I’m Sally Wen Mao, your guest blogger for the week, and this month, my first book, Mad Honey Symposium, is coming out. You can check it out at the Alice James Books website or Amazon. Here’s a review on Publishers Weekly and here’s one on The Literary Review.
May also happens to be Asian Pacific American Heritage month. This week I’ll be featuring a few APA poets who are fellows of Kundiman, an Asian American poetry collective based in New York. I’ll feature a poem and a short interview with each poet. The first in this series is Ocean Vuong.
Ocean Vuong is a recipient of a 2014 Pushcart Prize as well as fellowships from Kundiman, Poets House, Civitella Ranieri Foundation (Italy), The Elizabeth George Foundation, and The Saltonstall Foundation for the Arts. Poems appear in Poetry, The Nation, Beloit Poetry Journal, Guernica, Quarterly West, Denver Quarterly, and American Poetry Review, which awarded him the 2012 Stanley Kunitz Prize for Younger Poets. He lives in Queens, NY. (www.oceanvuong.com)

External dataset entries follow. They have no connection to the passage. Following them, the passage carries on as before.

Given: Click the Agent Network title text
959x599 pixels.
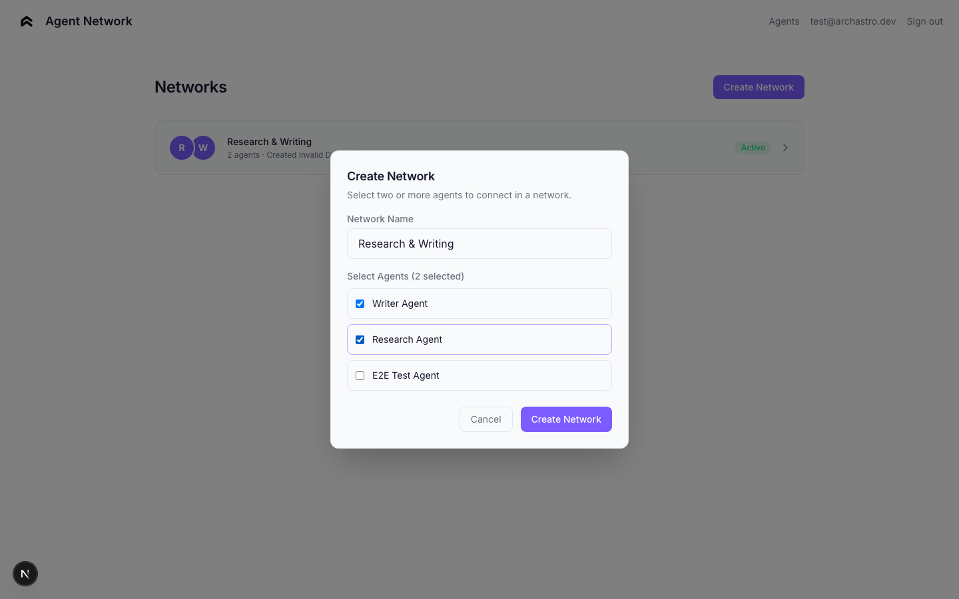Looking at the screenshot, I should pyautogui.click(x=89, y=21).
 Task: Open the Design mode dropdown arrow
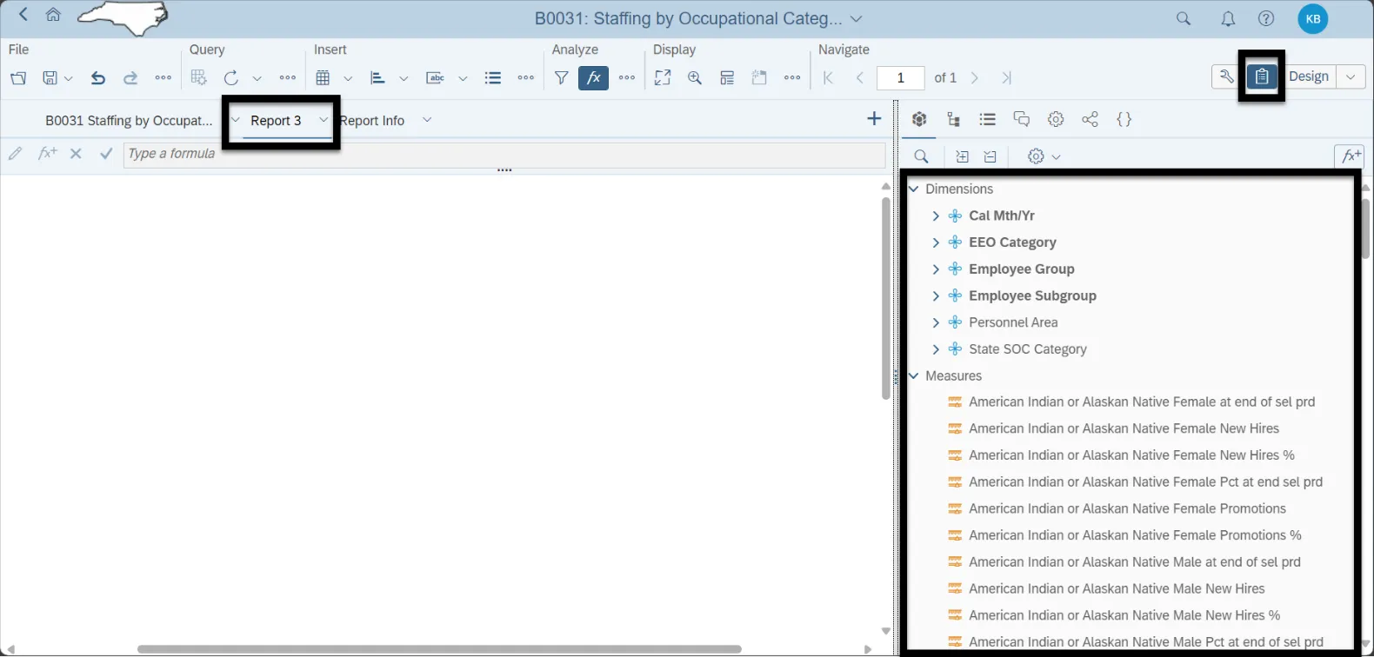tap(1351, 76)
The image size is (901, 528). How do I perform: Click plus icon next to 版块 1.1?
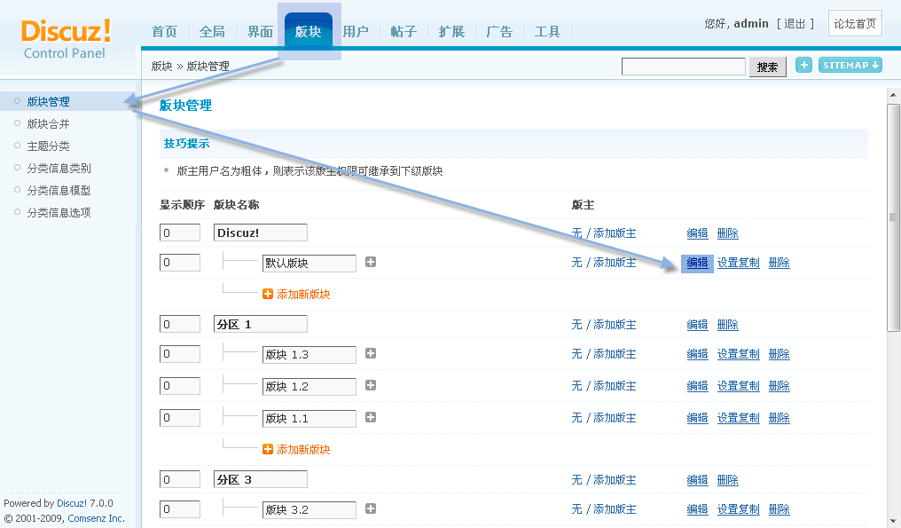click(371, 418)
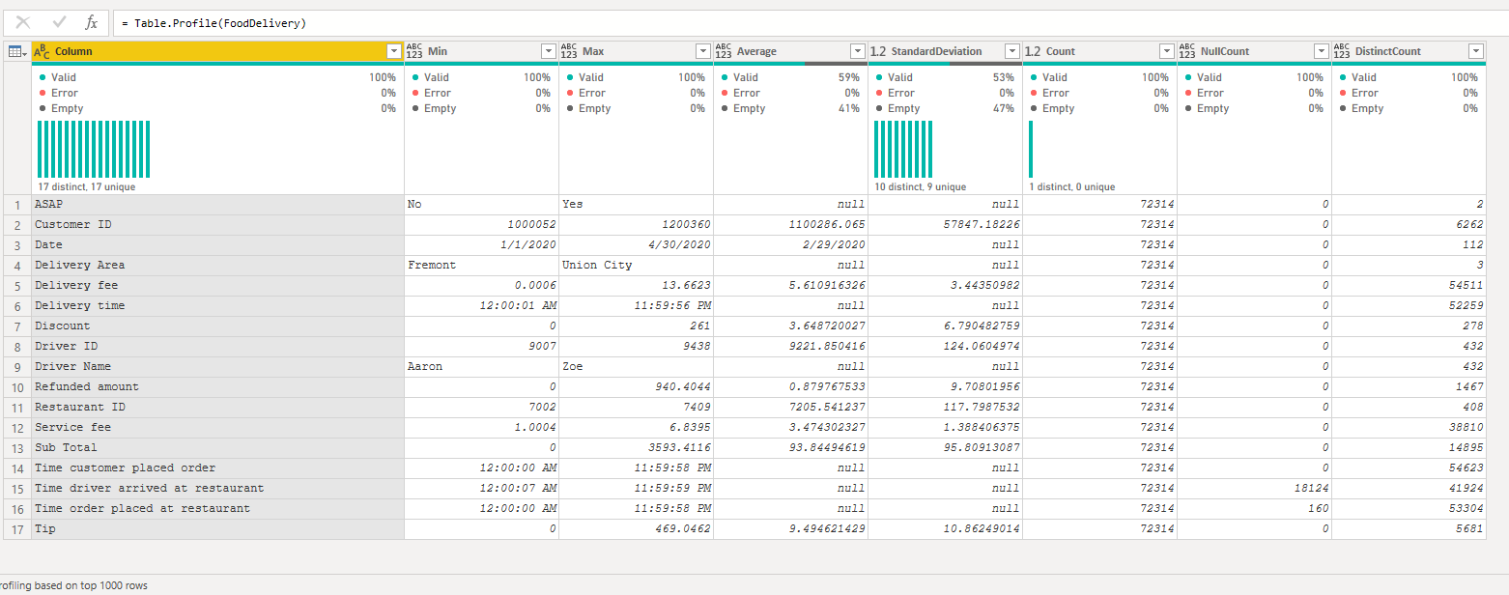The width and height of the screenshot is (1509, 595).
Task: Click the 1.2 type icon for Count
Action: [1033, 51]
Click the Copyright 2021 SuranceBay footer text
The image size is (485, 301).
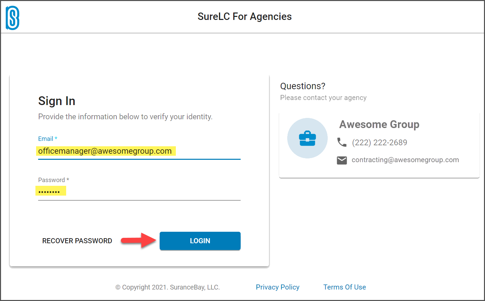pyautogui.click(x=168, y=287)
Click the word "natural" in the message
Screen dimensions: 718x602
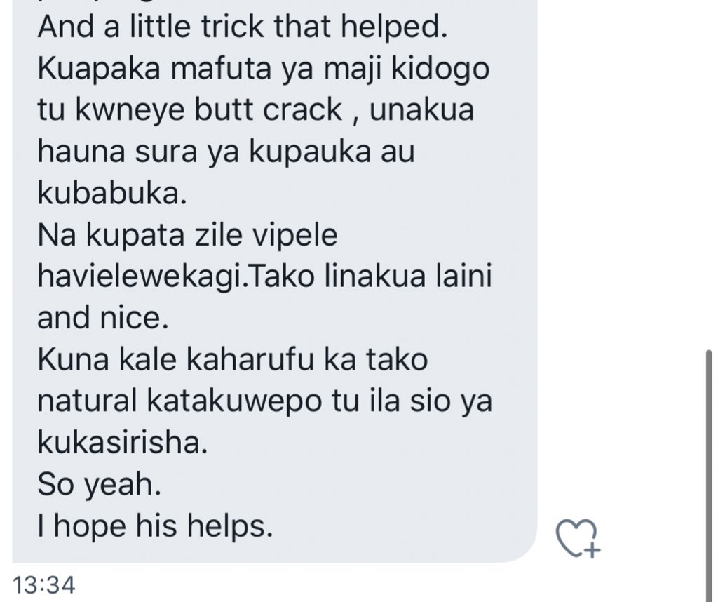click(x=88, y=401)
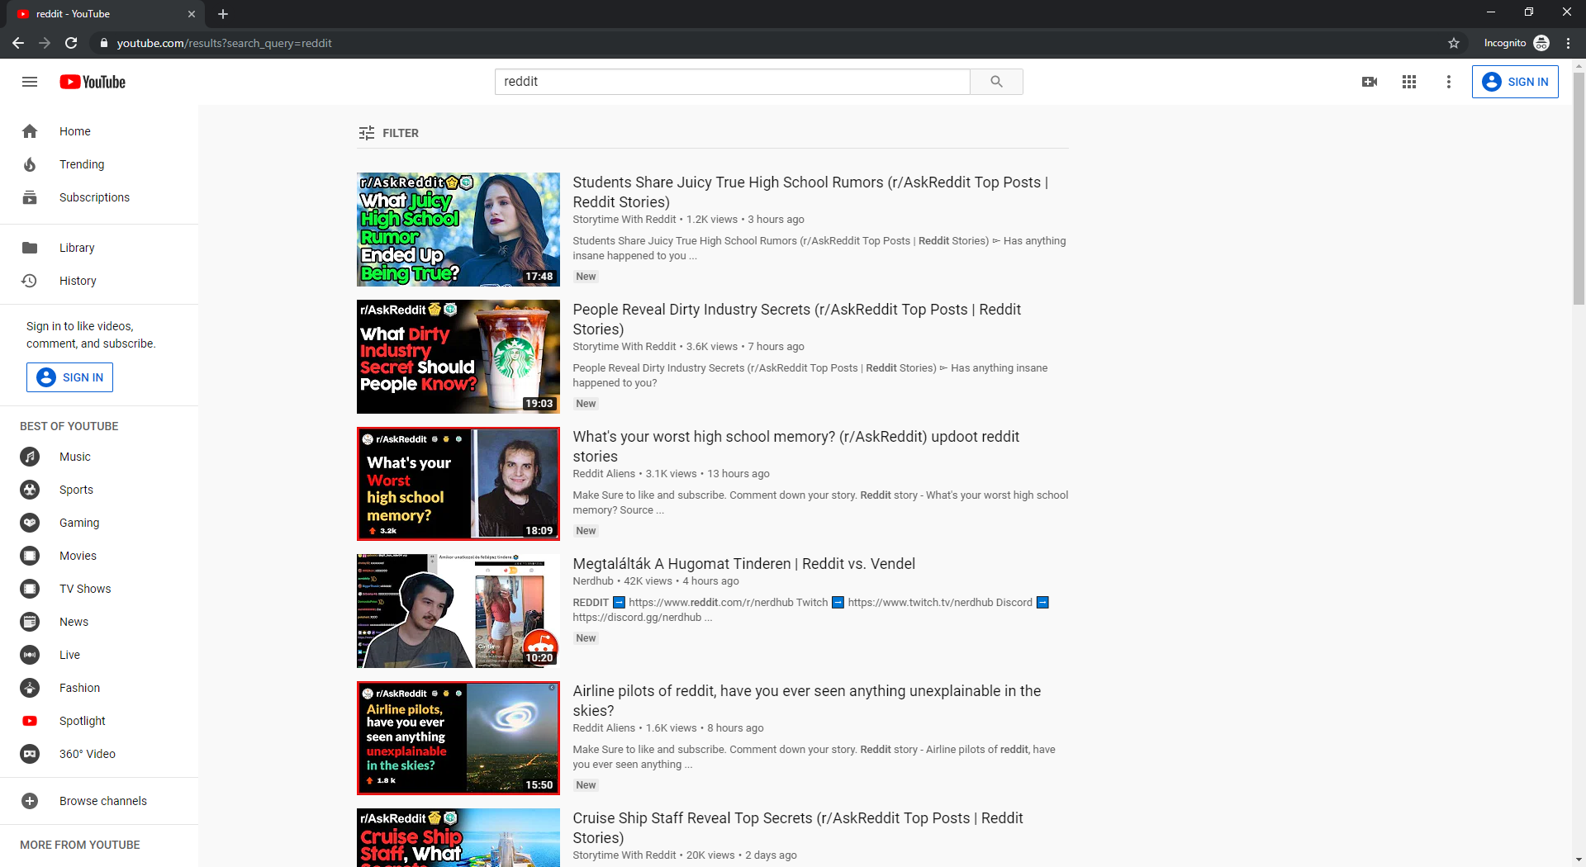Image resolution: width=1586 pixels, height=867 pixels.
Task: Open YouTube settings three-dot menu
Action: 1449,82
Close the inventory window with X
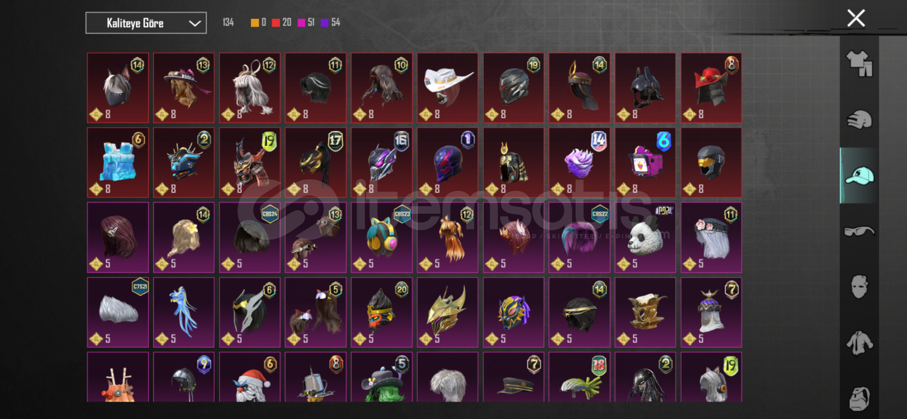 (x=856, y=18)
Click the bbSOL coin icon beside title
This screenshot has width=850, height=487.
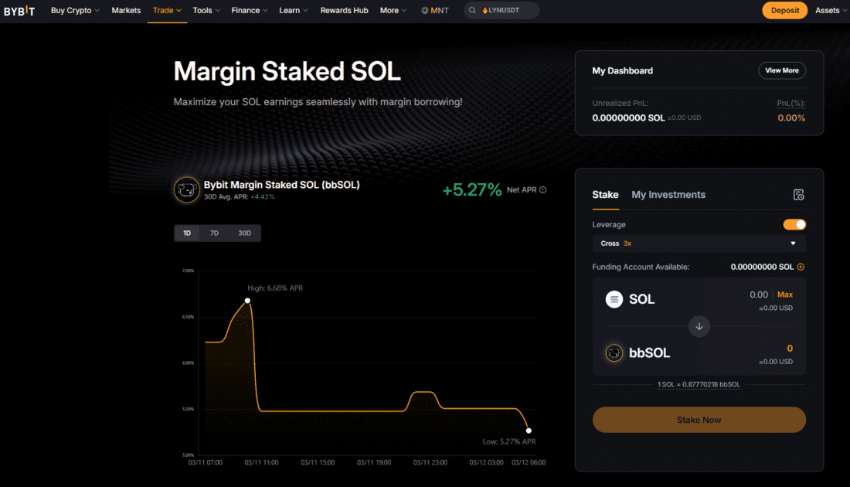point(186,189)
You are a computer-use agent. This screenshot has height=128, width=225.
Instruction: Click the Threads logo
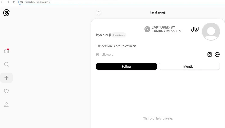[6, 13]
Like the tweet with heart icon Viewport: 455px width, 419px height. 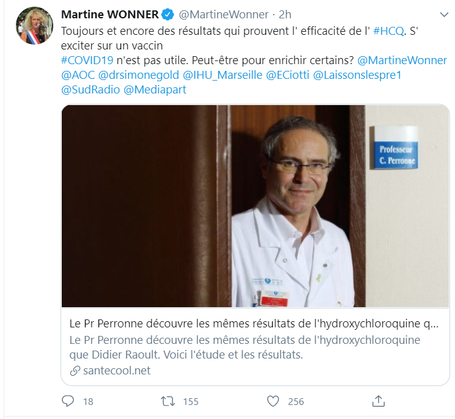click(x=273, y=401)
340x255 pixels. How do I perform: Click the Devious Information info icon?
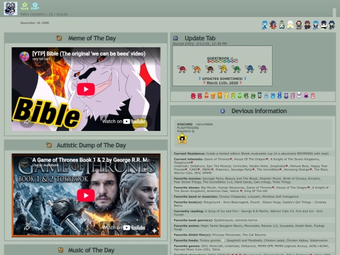(x=222, y=111)
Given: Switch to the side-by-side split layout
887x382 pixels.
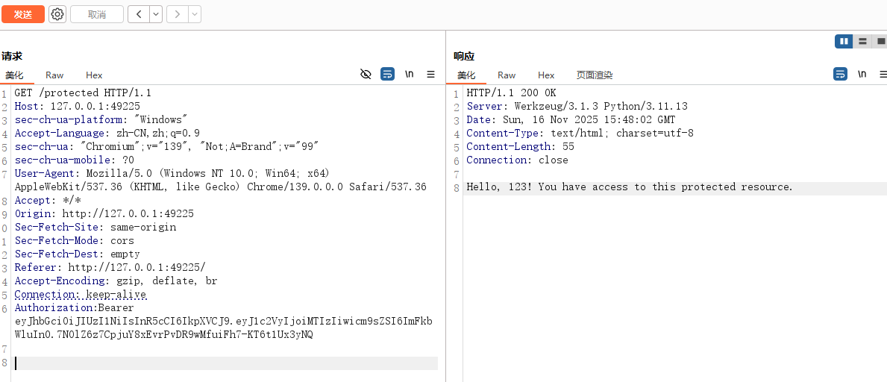Looking at the screenshot, I should (844, 42).
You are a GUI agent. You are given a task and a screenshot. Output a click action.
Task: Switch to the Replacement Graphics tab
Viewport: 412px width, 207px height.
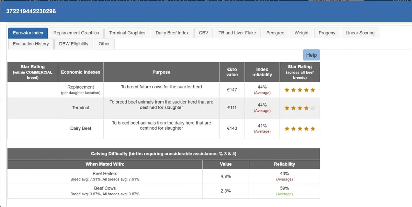pyautogui.click(x=76, y=33)
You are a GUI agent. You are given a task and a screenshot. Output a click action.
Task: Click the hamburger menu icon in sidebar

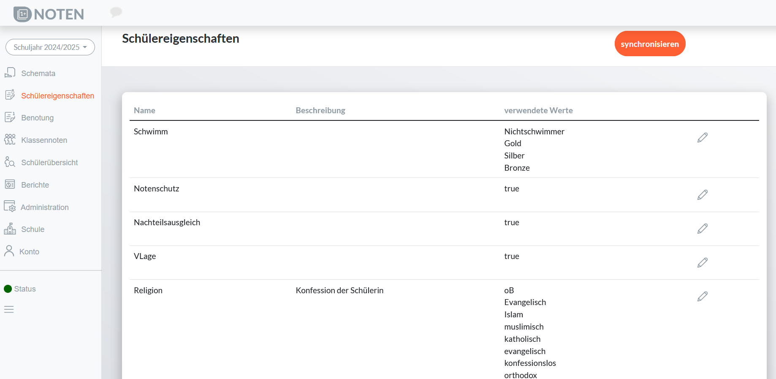pyautogui.click(x=9, y=310)
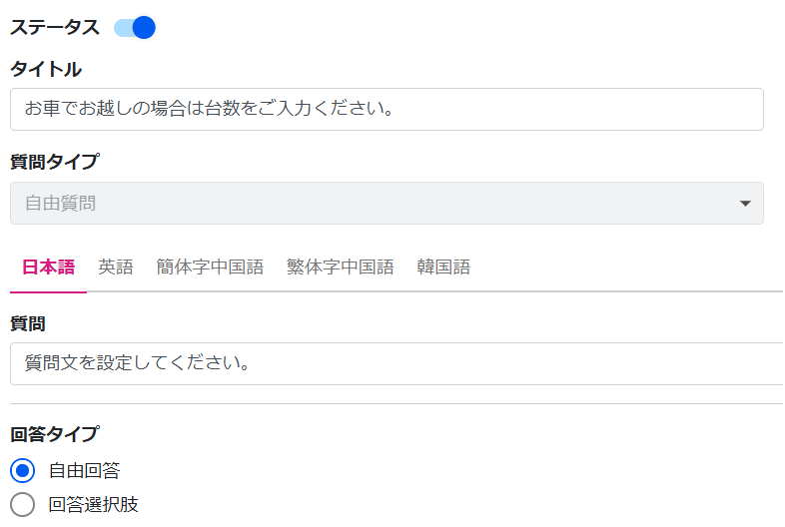Select the 繁体字中国語 tab
This screenshot has height=527, width=785.
[340, 266]
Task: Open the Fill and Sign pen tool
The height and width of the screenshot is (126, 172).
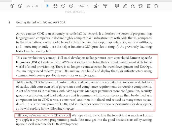Action: click(133, 6)
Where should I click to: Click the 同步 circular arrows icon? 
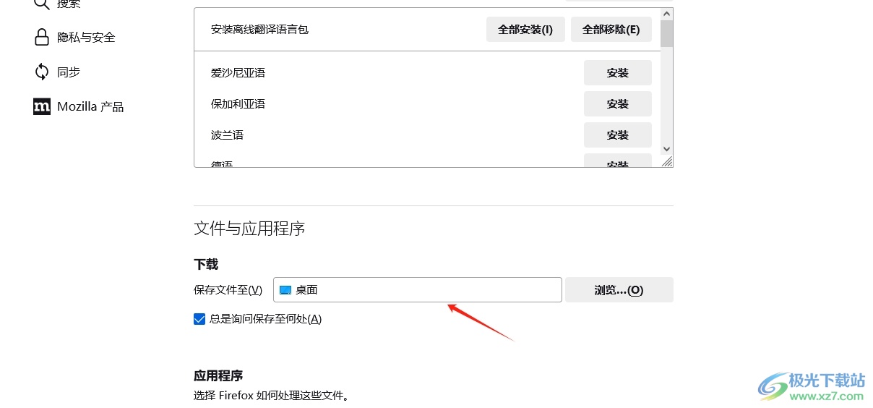[42, 72]
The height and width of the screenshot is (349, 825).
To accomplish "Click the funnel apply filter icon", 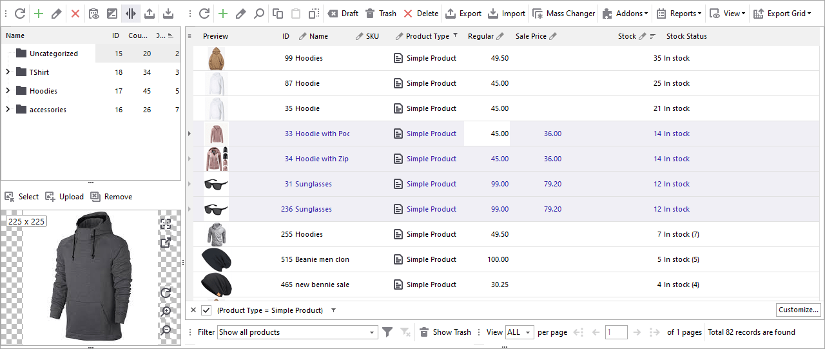I will click(x=387, y=332).
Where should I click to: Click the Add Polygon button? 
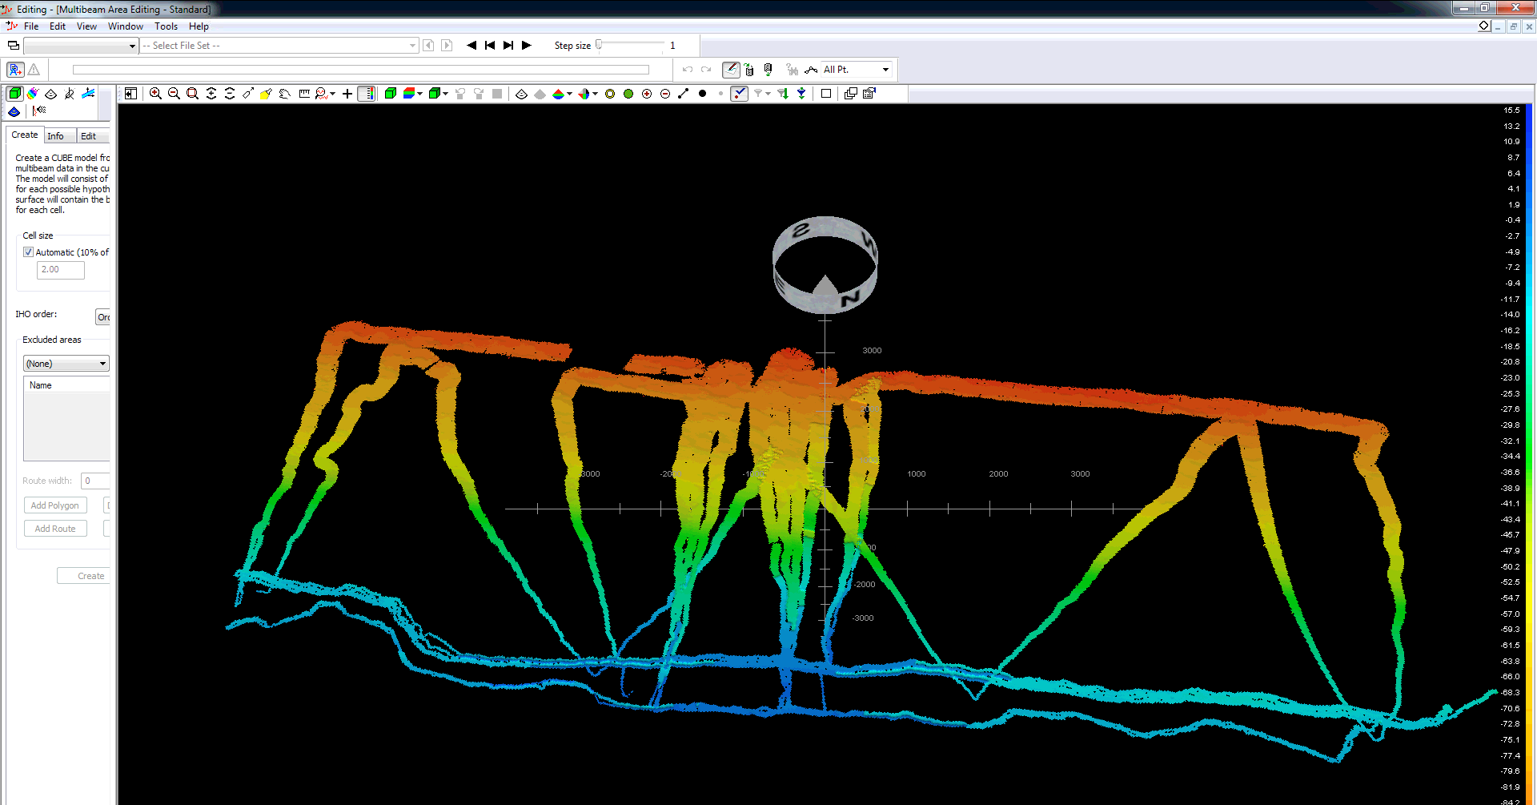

I first got to know the incomparable Ocean Vuong when he came to Ithaca for a residency at Saltonstall Artists Colony in the fall of 2013. Ocean is a poet who deserves to be listened closely. That is because the voice in his poems ripples, sears, and dazzles, a voice that disarms with its contradictions, but also a voice that listens back. The reader will take note of the way in which his speakers experience haunting. In the following poem “Telemachus”, he disarms the reader from the beginning with the phrase “like any good son, I pull my father out/of the water.” The father, the epicenter for the speaker’s contradictory emotions—ire, tenderness, reverence, fear, empathy—is surprisingly vulnerable. The speaker has the power in this narrative: the will to act, the will to “drag him by the hair/through sand”, the will to “touch/his ears” and “turn him over”. The combination of violent images (“bullet hole in his back”, “bombed cathedral”) with sacred images highlights the great tension of the poem: that is, to actually look at or behold someone unbearably close to you, to see the image of his face come alive before you, that is difficult to survive. “To face/ it”, he writes, “The cathedral in his sea-black eyes.” The ending, an act of mercy and an almost-redemption: “The face not mine but one I will wear/to kiss all my lovers goodnight:/the way I seal my father's lips//with my own and begin/the faithful work of drowning.” The poem brims with complexity, tenderness, and violence, and as my students have said, Ocean’s work is “deep without confusing the reader”, which in a sense, is the ultimate compliment.
Telemachus
Like any good son, I pull my father out
of the water, drag him by his hair
through sand, his knuckles carving a trail
the waves rush in to erase. Because the city
beyond the shore is no longer
where he left it. Because the bombed
cathedral is now a cathedral
of trees. I kneel beside him to see how far
I might sink. Do you know who this is,
ba? But the answer never comes, The answer
is the bullet hole in his back, brimming
with seawater. He is so still I think
he could be anyone's father, found
the way a green bottle might appear
at a boy's feet containing a year
he has never touched. I touch
his ears. No use. The neck's
bruising. I turn him over. To face
it. The cathedral in his sea-black eyes.
The face not mine but one I will wear
to kiss all my lovers goodnight:
the way I seal my father's lips
with my own and begin
the faithful work of drowning.
First published in Beloit Poetry Journal
Interview
To quote Angry Asian Man: who are you? What are you all about?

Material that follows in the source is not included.